On the use of command line interfaces

Dear Young Tim,

You will want your analyses and overall projects to be reproducible.
Reproducibility will necessitate description.
You will need to describe what your analysis does and how to do it.
One language to describe your analysis and project will be a directed acyclic graph (DAG).

DAGs are everywhere.
Analysis is a DAG.”
Workflows are DAGs.
DAGs have nodes, by definition.

These nodes are:

These things, i.e, these nodes:

  • take inputs (possibly None),
  • act in predefined ways,
  • and return outputs (possibly None).

Managing our nodes’ inputs and outputs (I/O) will enable our project’s reproducibility. Indeed, we cannot reproduce what we did not record. We must record the inputs that led to specific outputs, to later reproduce those outputs.

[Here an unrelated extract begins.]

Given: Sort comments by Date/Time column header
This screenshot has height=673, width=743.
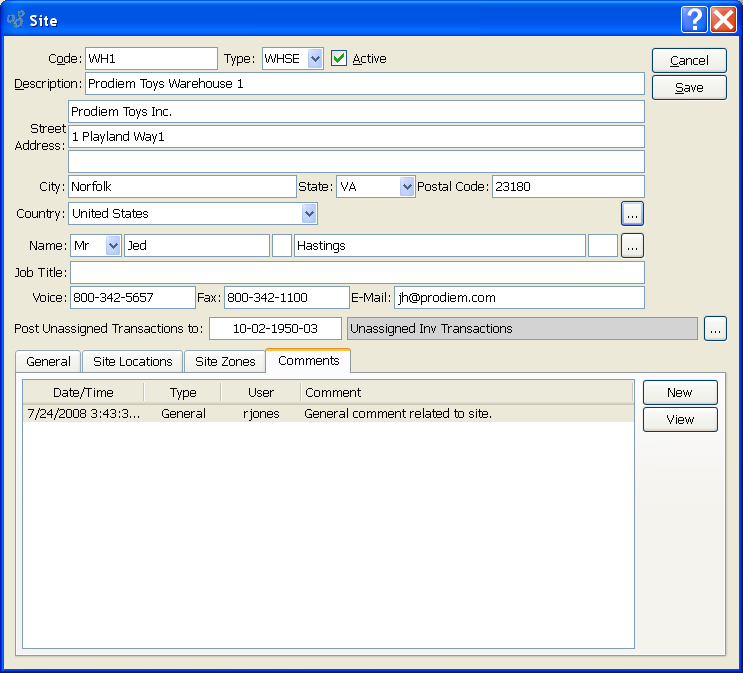Looking at the screenshot, I should click(x=83, y=393).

Ideally, we should manage our I/O with plain text configuration files (to ease tracking). These configuration files should specify, for each node:

  • all inputs or input data locations, and
  • the locations of all outputs to be created.

Next, we need to ingest these configuration files to use them. A useful ingestion pattern is to write the nodes / functions as command line interfaces (CLIs) that take the configuration as input. See tools such as Hydra for enabling such CLIs. Configuration-driven CLIs increase reproducibility by facilitating use of program call patterns that can be easily tracked for later replay.

Finally, we can use a version-control system such as git to track and save our CLIs, our configuration files, and our workflows (ideally). This set up would also pair nicely with project templates such as Pyscaffoldext-dsproject. We could use:

  • ./scripts/ to store our CLIs,
  • ./configs/ to store our configuration files,
  • ./Makefile to store our workflow definitions
    (or use whatever common file format we desire),
  • ./src/{PROJECT_PACKAGE} to store the reusable portion of our project that is used in our CLIs and packaged / shared.

If we put all these lessons together we arrive at:

  • version control of our project using a tool like git
  • a project template such as pyscaffoldext-dsproject
  • entire project workflow defined as a DAG in plain-text specification
    (e.g. Makefile, JSON, or YAML)
  • workflow I/O managed with plain text configuration files (e.g. YAML)
  • each step of project defined as a function (i.e., a CLI) that takes the configuration as an input.

These steps alone will take us far towards making our project reproducible.